* [Your task]:
Beneath this line are the data; copy exactly the part of them that opens with the line containing "Карта сайта (610, 1410)" and closes with the line containing "Рейсмусовые станки JET (619, 159)", and only that part.

* [Stored data]:
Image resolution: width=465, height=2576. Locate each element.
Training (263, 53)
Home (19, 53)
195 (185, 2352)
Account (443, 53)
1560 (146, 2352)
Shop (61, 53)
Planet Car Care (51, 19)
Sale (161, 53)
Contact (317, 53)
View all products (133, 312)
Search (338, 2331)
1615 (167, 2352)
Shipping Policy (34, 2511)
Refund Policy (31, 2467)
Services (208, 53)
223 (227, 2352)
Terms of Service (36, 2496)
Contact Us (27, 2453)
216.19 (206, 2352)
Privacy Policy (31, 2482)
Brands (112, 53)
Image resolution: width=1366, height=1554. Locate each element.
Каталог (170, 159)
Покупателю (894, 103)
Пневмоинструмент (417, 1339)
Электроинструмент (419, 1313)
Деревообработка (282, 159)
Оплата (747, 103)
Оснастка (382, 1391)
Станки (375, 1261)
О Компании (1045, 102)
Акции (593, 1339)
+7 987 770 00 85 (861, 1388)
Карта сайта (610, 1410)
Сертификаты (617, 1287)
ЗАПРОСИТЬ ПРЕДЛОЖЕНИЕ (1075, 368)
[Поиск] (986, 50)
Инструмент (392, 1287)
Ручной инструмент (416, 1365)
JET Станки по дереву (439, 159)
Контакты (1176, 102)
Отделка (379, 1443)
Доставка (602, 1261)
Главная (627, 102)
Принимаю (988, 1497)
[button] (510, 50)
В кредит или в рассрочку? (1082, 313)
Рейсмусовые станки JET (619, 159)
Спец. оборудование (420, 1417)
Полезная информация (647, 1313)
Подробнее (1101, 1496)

...

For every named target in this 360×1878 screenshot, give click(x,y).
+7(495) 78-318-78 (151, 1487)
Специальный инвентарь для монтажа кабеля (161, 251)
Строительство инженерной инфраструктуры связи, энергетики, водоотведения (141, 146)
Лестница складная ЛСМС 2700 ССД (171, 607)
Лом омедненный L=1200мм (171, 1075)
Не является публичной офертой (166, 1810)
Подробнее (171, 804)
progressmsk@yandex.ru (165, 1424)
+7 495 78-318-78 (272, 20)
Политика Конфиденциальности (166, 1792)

* * *

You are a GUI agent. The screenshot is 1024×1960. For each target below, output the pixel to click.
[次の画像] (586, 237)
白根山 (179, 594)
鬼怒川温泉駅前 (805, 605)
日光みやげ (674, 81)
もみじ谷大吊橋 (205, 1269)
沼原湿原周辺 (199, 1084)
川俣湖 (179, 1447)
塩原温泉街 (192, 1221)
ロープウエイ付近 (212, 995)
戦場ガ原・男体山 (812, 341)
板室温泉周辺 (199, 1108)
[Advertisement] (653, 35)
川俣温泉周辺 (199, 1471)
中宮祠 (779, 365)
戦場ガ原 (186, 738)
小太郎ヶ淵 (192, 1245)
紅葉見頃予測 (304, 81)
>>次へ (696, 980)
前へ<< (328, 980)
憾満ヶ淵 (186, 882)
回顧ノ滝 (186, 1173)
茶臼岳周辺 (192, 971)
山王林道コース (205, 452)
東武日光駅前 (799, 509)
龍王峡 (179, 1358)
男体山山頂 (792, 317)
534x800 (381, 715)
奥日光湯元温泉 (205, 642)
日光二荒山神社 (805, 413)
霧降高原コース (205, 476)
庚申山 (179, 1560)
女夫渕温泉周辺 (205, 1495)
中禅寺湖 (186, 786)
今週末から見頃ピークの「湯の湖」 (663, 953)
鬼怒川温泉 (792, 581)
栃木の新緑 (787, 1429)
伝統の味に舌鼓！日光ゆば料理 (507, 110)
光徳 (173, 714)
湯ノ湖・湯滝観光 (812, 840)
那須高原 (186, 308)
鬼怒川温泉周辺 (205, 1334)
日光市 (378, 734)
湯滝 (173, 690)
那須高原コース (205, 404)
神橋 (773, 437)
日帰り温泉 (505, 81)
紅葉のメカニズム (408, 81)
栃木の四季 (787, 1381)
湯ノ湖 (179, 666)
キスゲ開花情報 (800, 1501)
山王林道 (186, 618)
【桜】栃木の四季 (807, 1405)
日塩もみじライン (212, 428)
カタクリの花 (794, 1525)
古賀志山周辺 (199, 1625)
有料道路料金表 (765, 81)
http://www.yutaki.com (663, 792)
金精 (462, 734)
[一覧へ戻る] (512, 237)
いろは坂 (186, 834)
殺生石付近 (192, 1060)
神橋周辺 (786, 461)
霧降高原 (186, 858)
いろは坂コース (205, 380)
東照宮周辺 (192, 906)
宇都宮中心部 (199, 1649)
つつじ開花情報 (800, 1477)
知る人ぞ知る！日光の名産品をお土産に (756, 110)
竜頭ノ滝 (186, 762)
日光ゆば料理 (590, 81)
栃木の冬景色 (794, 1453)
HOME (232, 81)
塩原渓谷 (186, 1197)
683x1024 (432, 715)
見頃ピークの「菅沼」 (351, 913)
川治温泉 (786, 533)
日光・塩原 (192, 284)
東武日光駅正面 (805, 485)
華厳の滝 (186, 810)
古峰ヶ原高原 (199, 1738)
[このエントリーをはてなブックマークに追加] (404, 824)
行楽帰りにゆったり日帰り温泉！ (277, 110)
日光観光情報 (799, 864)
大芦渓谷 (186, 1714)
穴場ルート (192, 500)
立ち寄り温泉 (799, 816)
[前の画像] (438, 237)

* [Task answer]:
Карта сайта (610, 1410)
Сертификаты (617, 1287)
ЗАПРОСИТЬ ПРЕДЛОЖЕНИЕ (1075, 368)
[Поиск] (986, 50)
Инструмент (392, 1287)
Ручной инструмент (416, 1365)
JET Станки по дереву (439, 159)
Контакты (1176, 102)
Отделка (379, 1443)
Доставка (602, 1261)
Главная (627, 102)
Принимаю (988, 1497)
[button] (510, 50)
В кредит или в рассрочку? (1082, 313)
Рейсмусовые станки JET (619, 159)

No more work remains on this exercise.